Last modified: 2011-10-12
Abstract
The Biodiversity Heritage Library - Europe project is a 3 years project (2009-2012) that integrates digitized content from 28 major European Institutions and serves it to the global corpus of BHL.
One of the major flaws for content ingested into the BHL-Europe repository is a loss of data integrity. As the content passes several stations during the ingest process (adding new content to the database and storages) it was a major concerns of content providers to ensure integrity of their data.
Biodiversity literature covers more aspects than just bibliographic information therefore several standards have been adopted and combined into one common schema. This monolithic / modular approach ensures that data which was linked together will stay linked during the whole process.
The OLEF-schema ("Open Literature Exchange Format" – http://www.bhl-europe.eu/bhl-schema/v0.3/) was developed to ensure . It covers the ability to combine bibliographical metadata (author, title, publication date, publication place, etc. - Dublin Core Elements), IPR metadtaa, as well as metadata for the digitized item (scan date, image information and file lists, type of page, etc.).
OLEF is capable of including information for names of taxa mentioned in puplications. It allows to “highlight” taxon names for later, efficient finding and processing and thus can be directly connected to the Taxon Names Services (Catalogue of Life, Global Names Architecture, PESI) and include their taxonomic concepts for search term amplification and reverse lookup.

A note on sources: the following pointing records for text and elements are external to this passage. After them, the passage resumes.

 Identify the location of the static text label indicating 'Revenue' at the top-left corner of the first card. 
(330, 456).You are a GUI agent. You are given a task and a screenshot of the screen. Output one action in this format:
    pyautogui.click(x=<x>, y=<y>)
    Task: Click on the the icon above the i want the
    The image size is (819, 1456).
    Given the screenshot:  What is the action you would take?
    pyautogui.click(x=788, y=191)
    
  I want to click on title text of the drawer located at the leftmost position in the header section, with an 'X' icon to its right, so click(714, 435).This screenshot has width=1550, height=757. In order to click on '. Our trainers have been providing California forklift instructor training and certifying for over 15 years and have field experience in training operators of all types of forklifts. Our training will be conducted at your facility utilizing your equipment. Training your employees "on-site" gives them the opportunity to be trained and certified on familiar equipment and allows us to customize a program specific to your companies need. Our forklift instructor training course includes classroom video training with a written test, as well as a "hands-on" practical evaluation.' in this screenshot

An additional challenge within BHL-Europe was the harmonization of metadata provided by a wide range of content holders. As most partners provide their metadata in different formats and interfaces mapping to OLEF is required. A mapping tool (Schema Mapping Tool / SMT http://bhl.nhm-wien.ac.at/smt/launch.html ) was established to integrate mapping functionality into the ingest process of BHL-E.
Several standard mappings for MODS, DC, MARC21, ESE, etc. are embedded into the software and can be processed automatically.
The SMT was designed to not only be capable of mapping data to OLEF but rather between arbitrary input and output schemas. Even actual data processing can be adopted by the SMT as it allows to change output formats, processing offsets, etc.
The talk will provide an overview of both the OLEF schema and the SMT and its implementation in the BHL-Europe environment.